▼

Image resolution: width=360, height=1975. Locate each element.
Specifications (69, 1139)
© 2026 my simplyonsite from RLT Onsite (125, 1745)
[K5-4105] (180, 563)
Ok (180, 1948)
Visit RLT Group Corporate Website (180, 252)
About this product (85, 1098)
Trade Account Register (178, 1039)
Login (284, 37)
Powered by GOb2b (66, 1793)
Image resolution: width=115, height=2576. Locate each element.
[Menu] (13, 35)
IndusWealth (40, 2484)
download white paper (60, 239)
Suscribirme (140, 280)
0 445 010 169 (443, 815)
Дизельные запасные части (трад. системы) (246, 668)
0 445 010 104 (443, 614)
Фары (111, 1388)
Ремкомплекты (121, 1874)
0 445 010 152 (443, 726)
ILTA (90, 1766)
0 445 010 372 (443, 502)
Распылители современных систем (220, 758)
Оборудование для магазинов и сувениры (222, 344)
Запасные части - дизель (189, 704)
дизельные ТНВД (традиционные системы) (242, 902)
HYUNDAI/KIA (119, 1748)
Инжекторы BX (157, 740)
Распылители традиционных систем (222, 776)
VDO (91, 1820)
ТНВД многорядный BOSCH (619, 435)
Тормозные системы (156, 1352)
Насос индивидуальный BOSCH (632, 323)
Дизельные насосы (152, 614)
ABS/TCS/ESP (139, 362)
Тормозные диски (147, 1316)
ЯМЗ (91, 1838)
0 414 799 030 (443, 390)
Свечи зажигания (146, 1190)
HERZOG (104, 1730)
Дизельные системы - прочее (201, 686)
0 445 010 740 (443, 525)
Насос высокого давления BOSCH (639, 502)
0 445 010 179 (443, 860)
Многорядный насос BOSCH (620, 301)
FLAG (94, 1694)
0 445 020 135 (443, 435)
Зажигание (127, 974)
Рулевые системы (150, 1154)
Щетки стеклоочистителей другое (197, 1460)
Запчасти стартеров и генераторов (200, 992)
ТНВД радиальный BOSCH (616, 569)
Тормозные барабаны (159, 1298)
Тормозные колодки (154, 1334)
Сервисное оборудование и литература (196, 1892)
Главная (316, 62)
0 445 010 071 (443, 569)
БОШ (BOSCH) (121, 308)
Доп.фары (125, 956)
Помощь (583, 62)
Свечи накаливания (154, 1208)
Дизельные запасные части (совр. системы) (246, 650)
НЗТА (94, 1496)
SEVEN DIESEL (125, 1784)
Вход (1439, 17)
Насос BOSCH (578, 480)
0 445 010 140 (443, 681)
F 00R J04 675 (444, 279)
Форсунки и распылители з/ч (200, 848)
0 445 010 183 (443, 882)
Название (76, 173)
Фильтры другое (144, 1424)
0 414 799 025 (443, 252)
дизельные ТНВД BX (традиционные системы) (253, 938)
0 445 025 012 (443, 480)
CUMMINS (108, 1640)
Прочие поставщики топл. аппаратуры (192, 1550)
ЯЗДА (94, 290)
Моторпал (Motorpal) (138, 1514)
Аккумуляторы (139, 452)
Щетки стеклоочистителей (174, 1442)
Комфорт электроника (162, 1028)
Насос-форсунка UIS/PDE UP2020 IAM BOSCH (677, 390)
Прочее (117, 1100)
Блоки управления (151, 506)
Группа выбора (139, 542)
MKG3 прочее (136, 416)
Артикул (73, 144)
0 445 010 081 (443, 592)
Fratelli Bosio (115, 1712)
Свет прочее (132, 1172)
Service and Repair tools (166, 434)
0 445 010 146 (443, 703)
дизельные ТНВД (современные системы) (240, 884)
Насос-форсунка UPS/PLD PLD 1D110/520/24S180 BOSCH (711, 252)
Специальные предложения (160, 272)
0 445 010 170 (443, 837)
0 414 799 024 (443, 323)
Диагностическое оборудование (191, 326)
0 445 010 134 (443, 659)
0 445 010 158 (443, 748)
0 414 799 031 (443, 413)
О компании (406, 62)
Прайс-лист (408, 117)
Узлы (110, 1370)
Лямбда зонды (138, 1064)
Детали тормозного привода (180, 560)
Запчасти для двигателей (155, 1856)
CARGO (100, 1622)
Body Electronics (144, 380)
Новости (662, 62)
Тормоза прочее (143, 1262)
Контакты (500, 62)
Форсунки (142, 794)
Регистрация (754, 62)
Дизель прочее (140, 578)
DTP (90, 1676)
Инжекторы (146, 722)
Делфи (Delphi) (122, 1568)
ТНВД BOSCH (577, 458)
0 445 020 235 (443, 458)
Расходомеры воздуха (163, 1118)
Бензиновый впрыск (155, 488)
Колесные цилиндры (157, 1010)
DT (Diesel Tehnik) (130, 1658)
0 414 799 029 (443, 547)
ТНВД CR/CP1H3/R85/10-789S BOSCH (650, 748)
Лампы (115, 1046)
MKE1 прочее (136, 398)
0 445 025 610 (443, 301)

▲

## PROBLEM TO WORK ON
Report each line of the records that holds the word "Image".

## PROBLEM SOLUTION
Image resolution: width=360, height=1975. Locate each element.
Image resolution: width=115, height=2576. Locate each element.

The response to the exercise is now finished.